Maria Koehler, MD, PhD, Executive Vice President and Chief Medical Officer of Repare, stated, "This individualized schedule in heavily pretreated patients with advanced cancers from our MYTHIC clinical trial met its goal of maintaining antitumor activity while reducing rates of grade 3 anemia." She added, "We believe that these data demonstrate a favorable and differentiated tolerability profile versus both current and emerging therapies. We look forward to sharing efficacy data from the gynecological cancer expansion cohort of the MYTHIC clinical trial in December 2024."
Key Clinical Trial Findings
The updated data revealed several key clinical trial findings:
- The individualized schedule mitigated mechanism-based anemia based on entry hemoglobin observed in a minority of patients.
- Overall clinical benefit was maintained after the schedule change, with generally maintained radiographic regressions and molecular responses. Deepening of target lesion regression was noted in some patients despite the change in schedule.
- After 9 weeks on therapy, there was no observed impact on Progression Free Survival (PFS) in patients who started on or switched to the schedule of 2 weeks on / 1 week off of treatment.
- Dose optimization meaningfully reduced Grade 3 anemia (22.6% vs. 51.4%, previously) in all patients.
- Baseline marrow function was identified as the key reason for Grade 3 anemia, as opposed to exposure to therapy.

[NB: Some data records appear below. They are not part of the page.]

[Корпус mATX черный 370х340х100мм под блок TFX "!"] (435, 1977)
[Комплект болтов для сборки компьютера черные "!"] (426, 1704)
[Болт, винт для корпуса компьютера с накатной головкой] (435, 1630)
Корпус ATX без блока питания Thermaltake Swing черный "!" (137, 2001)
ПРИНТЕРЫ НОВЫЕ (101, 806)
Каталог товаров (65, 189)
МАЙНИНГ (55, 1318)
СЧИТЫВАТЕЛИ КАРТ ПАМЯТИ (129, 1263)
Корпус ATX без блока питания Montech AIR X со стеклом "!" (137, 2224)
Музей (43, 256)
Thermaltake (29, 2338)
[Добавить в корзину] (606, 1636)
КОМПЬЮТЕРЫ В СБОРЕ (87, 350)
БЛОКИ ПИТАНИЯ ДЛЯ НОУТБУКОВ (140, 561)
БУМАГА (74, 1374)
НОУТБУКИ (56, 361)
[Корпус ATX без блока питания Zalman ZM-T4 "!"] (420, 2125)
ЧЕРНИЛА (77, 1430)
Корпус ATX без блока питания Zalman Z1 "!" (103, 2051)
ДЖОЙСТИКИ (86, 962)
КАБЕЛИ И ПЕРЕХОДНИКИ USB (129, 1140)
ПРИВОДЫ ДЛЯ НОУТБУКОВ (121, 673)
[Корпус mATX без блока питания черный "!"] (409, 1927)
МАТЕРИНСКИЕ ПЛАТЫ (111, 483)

- Baseline hemoglobin, prior therapies, and treatment intensity (weekly vs. 2 weeks on / 1 week off) predicted Grade 3 anemia frequency with lunre+camo.
- Anemia reduction was greatest in patients with baseline hemoglobin less than 11g/dL (Grade 3 anemia at week 12: 34% vs. 68%, previously; overall risk reduction: 58%).
- Red blood cell transfusions (13% vs. 43%, previously), dose interruptions (13% vs. 23%), and dose reductions (6% vs. 17%) were also reduced with the new schedule.
- Other Grade 3 events were already uncommon (<5% incidence) and remained consistently low, regardless of schedule.